No entanto, no ano de 2015, ela foi contemplada com o indulto presidencial. E, agora, nas eleições de 2022 tentou se candidatar para o cargo de deputada distrital, no entanto, sua candidatura foi  indeferida pelo Tribunal Regional Eleitoral do Distrito Federal. A corte citou a Súmula 631 do Superior Tribunal de Justiça, que contém o seguinte teor:

“o indulto extingue os efeitos primários da condenação (pretensão executória), mas não atinge os efeitos secundários, penais ou extrapenais”.
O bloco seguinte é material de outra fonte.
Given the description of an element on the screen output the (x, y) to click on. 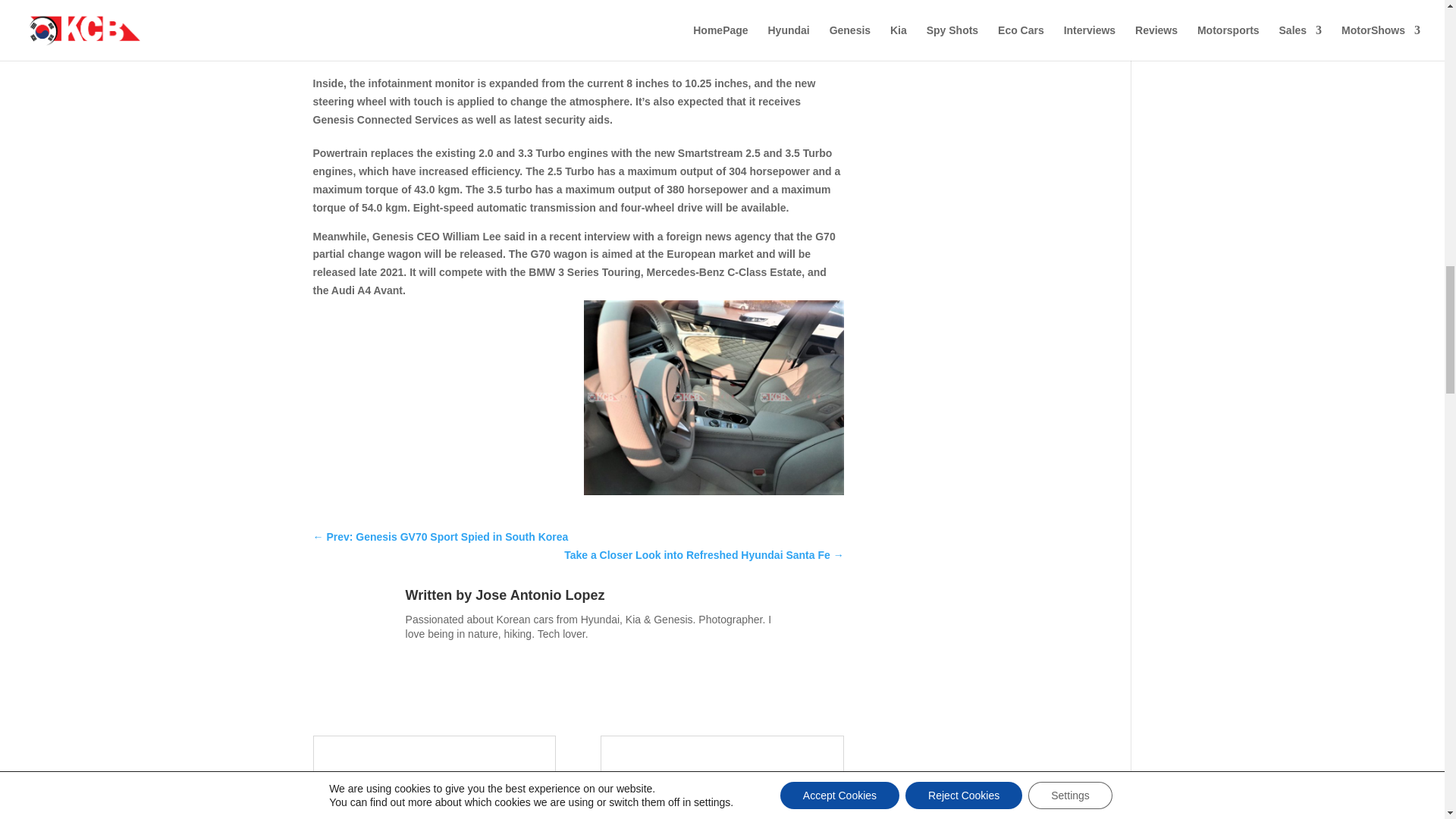
Hyundai IONIQ 5 N Track Driving (998, 677)
KIA EV6 GT Facelift Testing in Europe (998, 247)
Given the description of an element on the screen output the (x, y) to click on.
Em julgamento de recurso, o Tribunal Superior Eleitoral (TSE) confirmou, por unanimidade a decisão do TRE da Capital Federal. O ministro relator, Benedito Gonçalves, reafirmou que o induto presidencial não revoga a inelegibilidade por se tratar de efeito secundário da condenação. Os demais ministros seguiram o voto do ministro relator.

Outro caso envolvendo a inelegibilidade de candidato foi o de Daniel Silveira, que concorreu sub judice ao Senado pelo Rio de Janeiro. Daniel foi condenado em abril de deste ano pelo Supremo Tribunal Federal a oito anos e nove meses de reclusão pelos crimes de coação no curso do processo e tentativa de impedir o livre exercício dos poderes da União, em decorrência da condenação, perdeu o mandato e se tornou inelegível. Mas embora tenha recebido o benefício da graça do presidente da república, o Tribunal Regional Eleitoral do Rio de Janeiro negou a sua candidatura.